Deep learning models are getting larger and larger to meet the demand for better and better performance. Meanwhile, the time and money required to train these DL behemoths also keeps rising and rising.
One of the biggest training bottlenecks is GPU Memory, which can restrict the number of parameters used in model training. Microsoft believes that existing training solutions suffer in terms of computing, communication, and development efficiency for two main reasons:
- Data parallelism cannot reduce the memory consumption of each device – A model with more than 1 billion parameters will exceed the capacity of a GPU with 32G memory.
- Model parallelism does not scale efficiently when it extends to multiple nodes – A model’s performance decreases when it is extended to multiple nodes due to fine-grained computation and expensive communication.
To solve this problem, Microsoft has introduced a new library called DeepSpeed, which can increase the batch size of each node by four times while reducing training by two-thirds to enable the training of 100-billion-parameter models.
One very important component of DeepSpeed is ZeRO (abbreviated for the Zero Redundancy Optimizer), a novel parallelized optimizer that significantly reduces the resources required for model and data parallelism while at the same time improving the amount of trainable parameters.

Microsoft says ZeRO can train deep learning models with 100 billion parameters on the current generation of GPU clusters “at three to five times the throughput of the current best system.”
Leveraging DeepSpeed’s large-model training capabilities, Microsoft built the Turing Natural Language Generation model (T-NLG).
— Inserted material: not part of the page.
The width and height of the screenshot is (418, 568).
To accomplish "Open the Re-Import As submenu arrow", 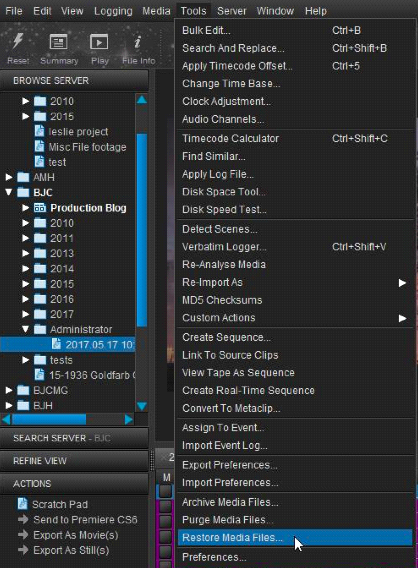I will coord(402,283).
This is the largest NLP model ever trained, with 17 billion parameters. T-NLG has achieved SOTA performance on mainstream NLP tasks.

Like Google’s famous massive language model BERT and OpenAI’s GPT-2, T-NLG is based on the popular and powerful Transformer architecture and is able to tackle demanding language generation tasks such as question answering and automatic summarization. Moreover, with the help of DeepSpeed, T-NLG at 17 billion parameters handily outperforms those SOTA models on similarly challenging NLP tasks which rely on larger training parameters to achieve more natural, accurate, and fluent text generations.
In aspects of accuracy, T-NLG demonstrates a clear performance advantage on standard language tasks, as well as on the abstractive summarization task.
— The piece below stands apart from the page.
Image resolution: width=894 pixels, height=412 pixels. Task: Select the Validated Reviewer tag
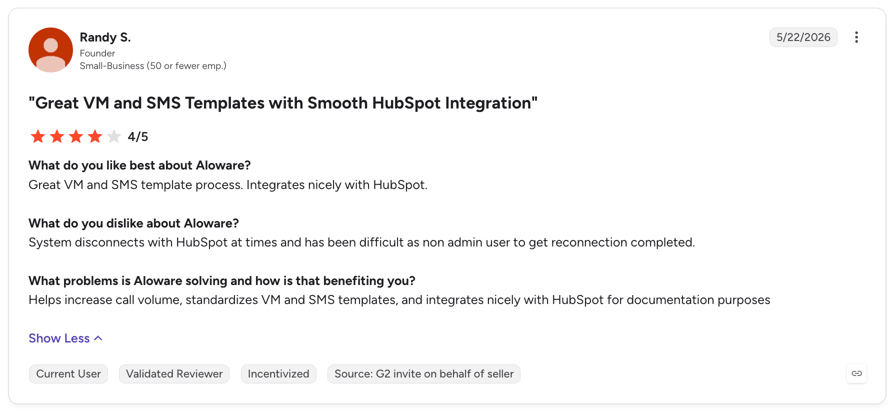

Because the traditional ROUGE metric cannot accurately judge the fluency and naturalness of answers in the question answering task, Microsoft hired human annotators to evaluate the automated generated answers.

There is much more that T-NLG can do, such as direct question answering and zero-shot question capabilities, details of which are on Microsoft’s blog. While T-NLG has unfortunately not been open-sourced (yet), the good news is you can find the PyTorch-compatible and open-sourced tool DeepSpeed on GitHub and try it yourself.